Salão nobre Palácio da Alvorada
Por Severino Francisco,
Que ao menos nos seja dado o direito ao espanto.
Brasília está sendo alvo de um ato de desfiguração de sua identidade. Quarenta
e oito obras e peças de arte de acervos dos palácios da Alvorada e do Planalto
serão devolvidas, a partir desta semana, para o Museu Nacional de Belas Artes
do Rio de Janeiro. Foram criteriosamente escolhidas por Anna Maria Niemeyer e
Athos Bulcão. Elas estavam emprestadas desde 1956 a pedido do então presidente
Juscelino Kubitschek.
Com isso, Brasília perderá obras de Portinari,
Djanira, Guignard, Arcângelo Ianelli, Eliseu Visconti, Maria Leontina, Rodolfo
Amoedo e Henri Nicolas Vinet. Para tanto, foi apresentado o argumento
burocrático da necessidade de que “passassem por uma limpeza profunda e sejam expostas
de maneira adequada”.
No entanto, tudo indica que a decisão não teve o
respaldo de especialistas, pois revela uma profunda ignorância sobre a
integração entre arte e arquitetura em Brasília, capital modernista tombada
como patrimônio cultural da humanidade.
Oscar Niemeyer não gostava da palavra “decoração”
aplicada à presença da arte em seus projetos. De fato, ele sempre buscou uma
integração orgânica e indivisível entre arte e arquitetura, de modo que seja
impossível separar uma da outra, sem interferir em seus prédios esculturais.
Esse é um dos aspectos importantes dos projetos de
Oscar Niemeyer e que pesou na decisão da Unesco ao conferir a Brasília o título
de cidade moderna a ser reconhecida como Patrimônio Cultural e Artístico da
Humanidade. Niemeyer sempre convidou toda uma constelação de artistas de
primeira linha do modernismo para realizar intervenções em seus prédios.
Entretanto, no caso específico do Palácio da
Alvorada, além das esculturas de Cheschiatti e Maria Martins ou das
intervenções de Athos Bulcão na capela, a ambientação dos amplos espaços é de
grande importância para caracterizar o prédio como residência numa linha, a um
só tempo, de simplicidade e de nobreza.
Os móveis, as cortinas, os quadros, as peças de
artesanato popular e as tapeçarias podem parecer detalhes irrelevantes se
considerarmos a complexidade do desenho e das operações de engenharia
envolvendo a arquitetura moderna. Mas não são; eles harmonizam, humanizam e
personalizam os ambientes.
Com o objetivo de realizar esta ambientação do Palácio
da Alvorada, o arquiteto convocou a sua filha Anna Maria de Niemeyer Soares.

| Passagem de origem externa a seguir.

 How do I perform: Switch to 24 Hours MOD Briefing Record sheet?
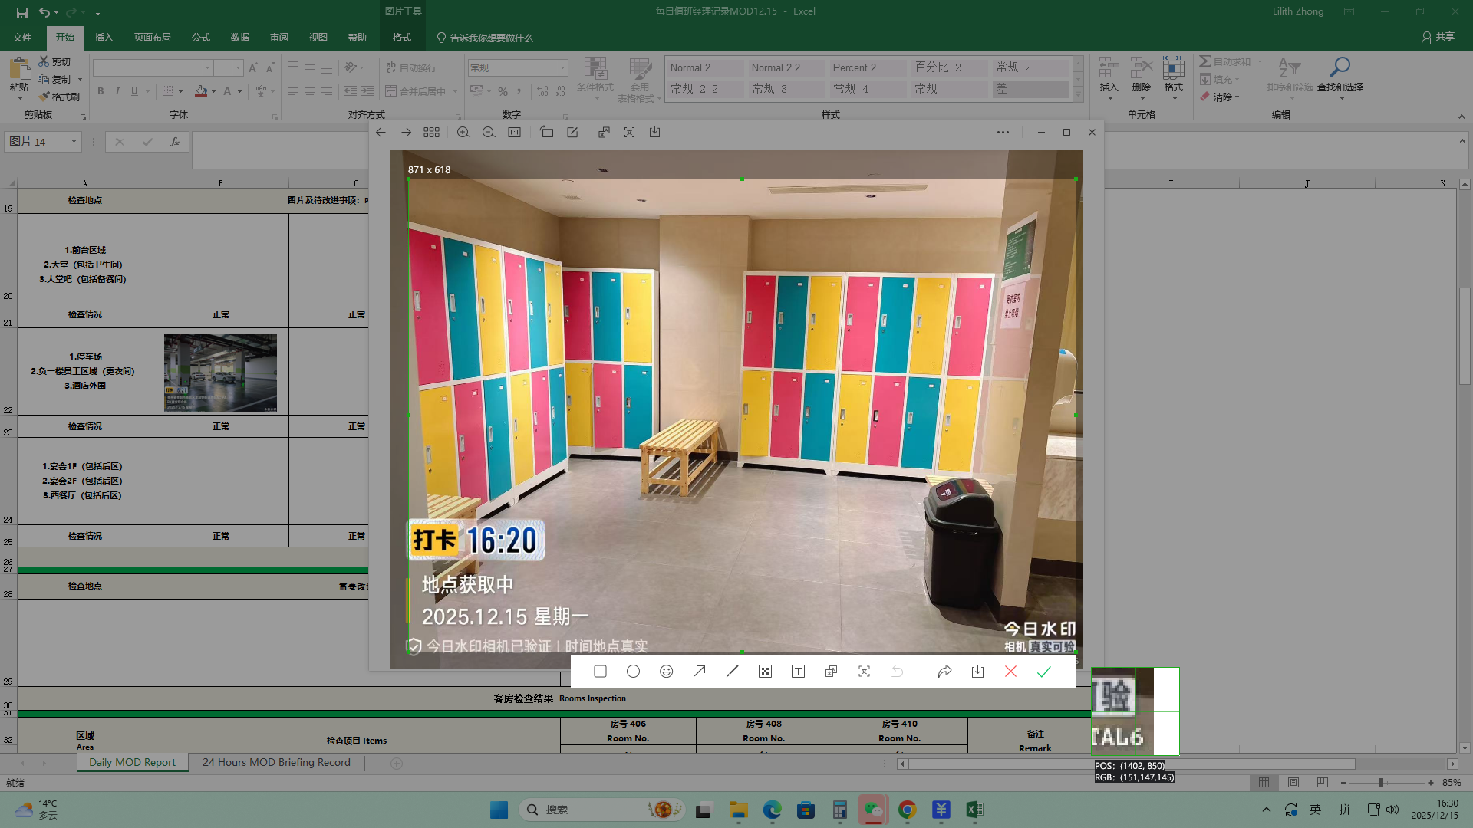(276, 762)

Não se tratava de conceder uma chance de trabalho por razões familiares.
Niemeyer era muito exigente e obsessivo, mas confiava no conhecimento e no bom
gosto da filha. Anna cuidou pessoalmente de cada detalhe e indicou
absolutamente tudo. Obras de arte, móveis, talheres, louça, tolhas de mesa
enormes e roupas de cama.
Estão prometendo substituir as peças devolvidas ao
Museu de Belas Artes do Rio de Janeiro por outras do acervo da Presidência e do
Banco Central. É outro atestado de desconhecimento, de descompromisso e de
desamor por Brasília. Não se trata de um amontado aleatório de objetos. Na
verdade, essas obras deveriam ter sido tombadas e incorporadas definitivamente
aos acervos do Alvorada e do Planalto há muito tempo. É preciso reverter a
decisão insensata do confisco das obras, pois ela rompe com o equilíbrio, a
harmonia e a nobreza dos prédios majestosamente simples de Niemeyer.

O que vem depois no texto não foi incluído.